Start of Material for this task
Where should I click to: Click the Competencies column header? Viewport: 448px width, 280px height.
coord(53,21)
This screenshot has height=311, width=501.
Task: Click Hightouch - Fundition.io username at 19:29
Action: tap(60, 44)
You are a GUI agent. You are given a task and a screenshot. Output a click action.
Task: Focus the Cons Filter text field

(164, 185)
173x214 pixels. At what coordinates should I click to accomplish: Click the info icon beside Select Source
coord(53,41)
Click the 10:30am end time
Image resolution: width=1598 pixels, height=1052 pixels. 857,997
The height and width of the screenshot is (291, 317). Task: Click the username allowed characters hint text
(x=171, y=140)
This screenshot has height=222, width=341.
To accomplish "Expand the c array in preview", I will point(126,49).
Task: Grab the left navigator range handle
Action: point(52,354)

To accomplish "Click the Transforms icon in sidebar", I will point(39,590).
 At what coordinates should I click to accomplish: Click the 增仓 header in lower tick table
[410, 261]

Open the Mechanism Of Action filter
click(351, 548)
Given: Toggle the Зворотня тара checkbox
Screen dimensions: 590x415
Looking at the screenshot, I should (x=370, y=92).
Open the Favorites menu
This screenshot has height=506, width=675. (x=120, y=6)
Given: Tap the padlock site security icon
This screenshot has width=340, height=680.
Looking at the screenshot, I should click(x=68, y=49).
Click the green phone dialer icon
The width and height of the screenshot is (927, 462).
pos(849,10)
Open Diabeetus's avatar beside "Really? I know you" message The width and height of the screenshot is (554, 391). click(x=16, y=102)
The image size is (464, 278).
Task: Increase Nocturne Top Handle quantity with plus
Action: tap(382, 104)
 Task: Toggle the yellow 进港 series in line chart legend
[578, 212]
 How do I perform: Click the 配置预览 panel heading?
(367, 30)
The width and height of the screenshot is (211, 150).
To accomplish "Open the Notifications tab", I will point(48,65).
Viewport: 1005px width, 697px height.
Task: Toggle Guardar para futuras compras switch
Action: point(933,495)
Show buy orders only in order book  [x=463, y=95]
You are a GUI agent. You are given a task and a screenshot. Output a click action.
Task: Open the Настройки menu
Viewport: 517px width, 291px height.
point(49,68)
End of Material for this task
- **How to complete this task**
Reproduce exactly the stretch of the material above that starts at the line with "Screen dimensions: 590x415" and ends at the line with "Click the green phone dialer icon", both included, and nothing else.

- **Expected output**
Screen dimensions: 590x415
Looking at the screenshot, I should (x=370, y=92).
Open the Favorites menu
This screenshot has height=506, width=675. (x=120, y=6)
Given: Tap the padlock site security icon
This screenshot has width=340, height=680.
Looking at the screenshot, I should click(x=68, y=49).
Click the green phone dialer icon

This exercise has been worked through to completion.